Geniş kaynakçasına bakıp kitabın araştırma-inceleme türünde yazıldığı sanılmasın. Sinop’ta yaşayan İlyas Tunç, sorularımıza yazılı olarak verdiği yanıtlarda sadece tarihi belgelerden, gazete kupürlerinden, tanık ifadelerinden değil aynı zamanda yazmak istediği katliama ilişkin, romanlardan filmlere, karikatürlerden resimlere kadar akla gelen her türlü malzemeden yararlandığını vurguluyor. Tür olarak demene-anlatı demenin uygun olacağını söylüyor.
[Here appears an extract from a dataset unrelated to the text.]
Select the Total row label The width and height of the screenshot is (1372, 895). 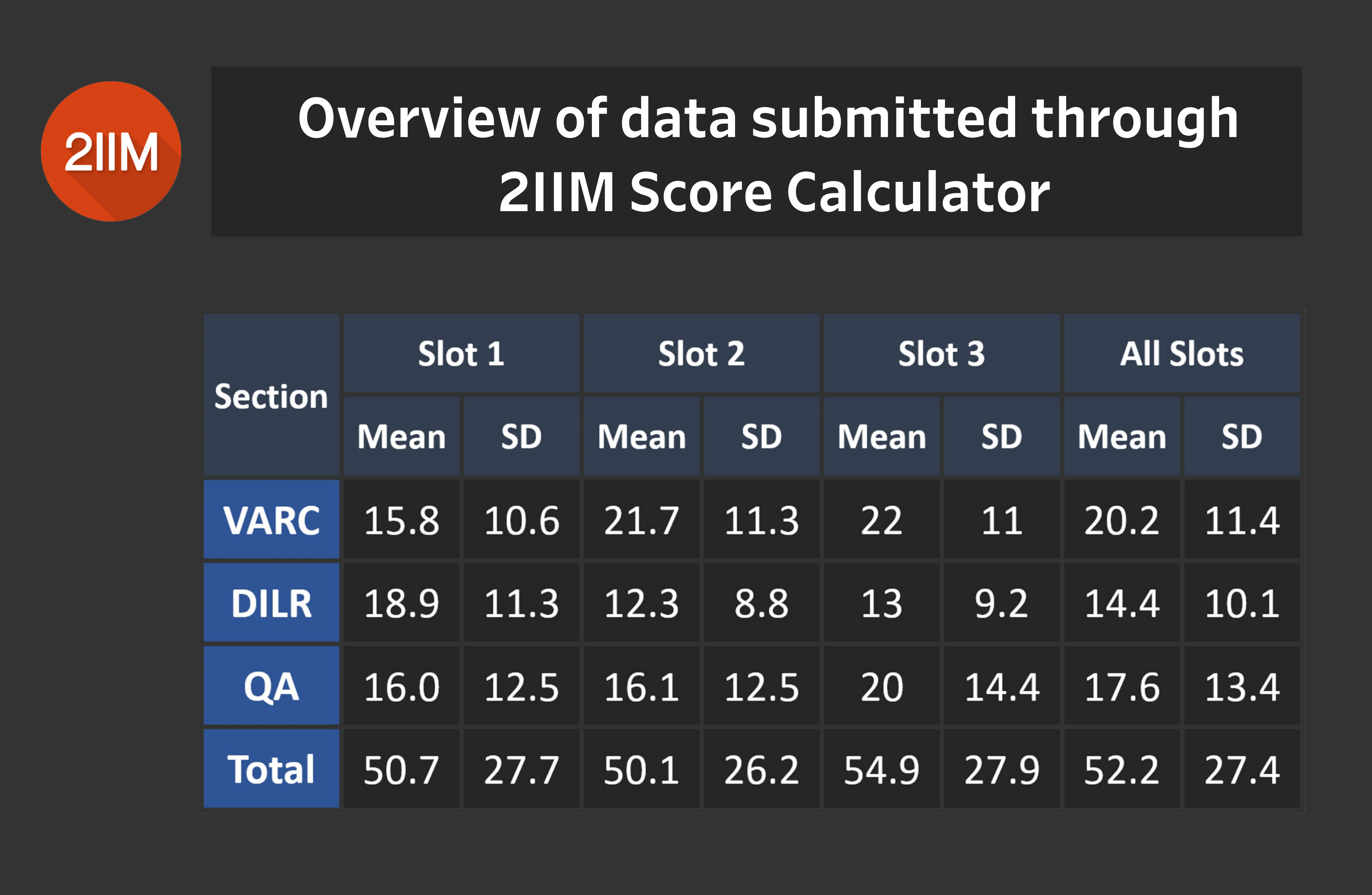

Kitabı rastgele açalım, 163’üncü sayfadan ‘Ekmek İsyanları’nı okumaya başlayalım:
“On altı yaşında bir çırak olarak kente geldiğim zaman açlık
bana bütün fiyatları öğretmişti. Taze ekmek düşüncesi kafamın içini
serseme çeviriyordu, çoğu zaman akşam saatlerce kentin içinde
dolanıp yalnızca tek bir şey düşünüyordum: ekmek… Gözlerim
yanıyordu, dizlerim halsizdi, içimde kurtlara yakışacak bir duygu
vardı. Ekmek. Bazı insanlar nasıl
morfin delisiyse ben de ekmek delisiydim (…)
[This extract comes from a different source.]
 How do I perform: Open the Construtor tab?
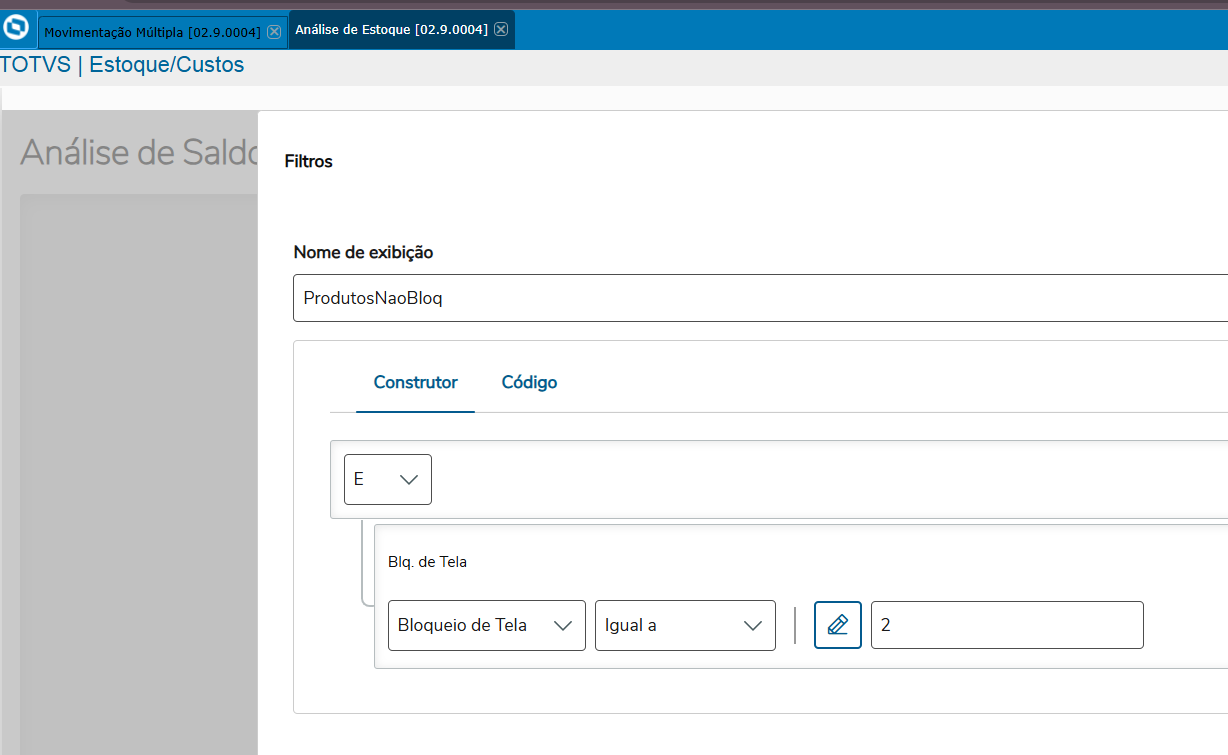pos(416,382)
Alman edebiyatının usta yazarlarından Heinrich Böll ‘İlk Yılların Ekmeği’ adlı romanında, başkahraman Walter Fendrich’in ağzından böyle anlatıyor İkinci Dünya Savaşı sonrasında ülkesinde yaşanan açlık günlerini. Ekmeğin açlığımızı gideren en temel, en acil besin kaynağı olduğu düşünüldüğünde, Fendrich’in yaşadığı duygulara şaşmamak gerekir, hatta “içindeki kurtların” kitlesel isyanlara dönüşmesine de… İnsanlık tarihi ekmek alamamanın bu tür isyan örnekleriyle doludur. Parisli kadınların Versay Sarayı’na yürüyüşleri, Ekim Devrimi öncesi Rus kadınların Petrograd Meydanı’ndaki protesto eylemleri, İzmirli kadınların buğday ambarlarını basması, Lübnan’da, Fas’ta, Ürdün’de ve dünyanın bir ucunda, herhangi bir yerde gerçekleştirilen diğer ekmek isyanları…
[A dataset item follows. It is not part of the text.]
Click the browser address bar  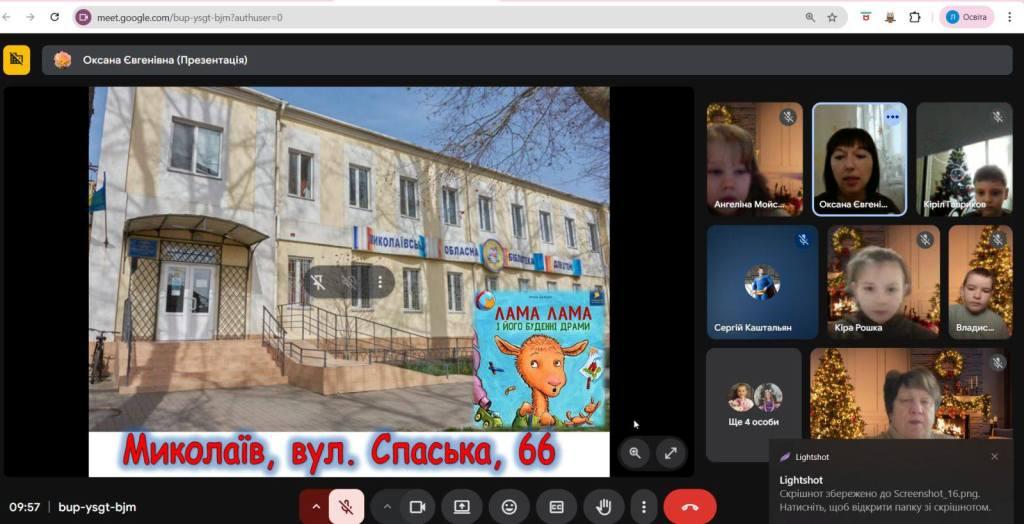(x=440, y=17)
İsyanlardan biri de Mısır’da patlak vermişti. Heinrich Böll’ün romanını yayımladığı tarihten tam yirmi iki yıl sonra. Uluslararası Para Fonu ve Dünya Bankası’ndan alınan borçlar sonucu dönemin Enver Sedat hükümeti, gıda maddeleri üzerinden devlet yardımını kaldıracak, dışa bağımlı politikaların faturasını kendi halkına ödetecekti. İsyan iki gün içinde İskenderiye’den Asvan’a kadar tüm kentlere yayılmış; ama kanlı bir biçimde bastırılmıştı. Sonuç: Seksen ölü!
Yakınlarını kaybedenlerin gözyaşları, Firavunlar Ülkesinin bereketli nehri Nil’e çoktan karışmış, Tahrir Meydanı’nda öfkeli bir sloganın cılız yankısı kalmıştı.
“Açılım politikalarının hırsızları, Mısır halkı açlıktan ölüyor!” “Kitap, herkesçe kabul edilen bir ‘katliam’ tanımı vermese de katliamların etnik, dinsel, ulusal ya da sınıfsal bir karakteri var” diyor İlyas Tunç:
“İktidar odaklarının şiddet eylemleri, burada ya da orada, pek farklılık göstermez; işkenceler, yargısız infazlar, kurşuna dizmeler, tecavüzler, kundaklamalar, ampute etmeler… Gün geçmiyor ki televizyon ekranlarında bireysel ya da kitlesel, bir şiddet eylemi izlemeyelim. İzlediğimiz şiddetin maruz kaldığımız şiddetle ilgisi yok. Simulakr bir şiddet ekranlarda izlediğimiz şiddet. Bu kitabın ekrana yansıyan şiddeti değil, zihne düşen şiddeti yansıtma kaygısından doğduğunu ifade etmeliyim.”
"Ne Çok Gelecek, Ne Az Zaman" dünyada ve Türkiye’de yaşanan trajedilerle dolu; yine de umudu yeşertmekten geri durmuyor:
“Tabloya bakınca insanın kendisiyle yüzleşebileceği, birbirine yaptığı kötülüklerden pişmanlık duyabileceği ileri sürülebilir. Pişmanlık duymak, aynı kötü şeylerin bir daha yapılmayacağını ümit etmek anlamına gelir. İdealist bir yaklaşım gibi düşünülse de insanlar tarih boyunca bu ümidi korumuştur. Barışçıl bir dünya özlemimizi diri tutan şey de budur aslında. Kötülükten iyilik devşirmeye çalışmak, insani bir görevdir her şeyden önce.”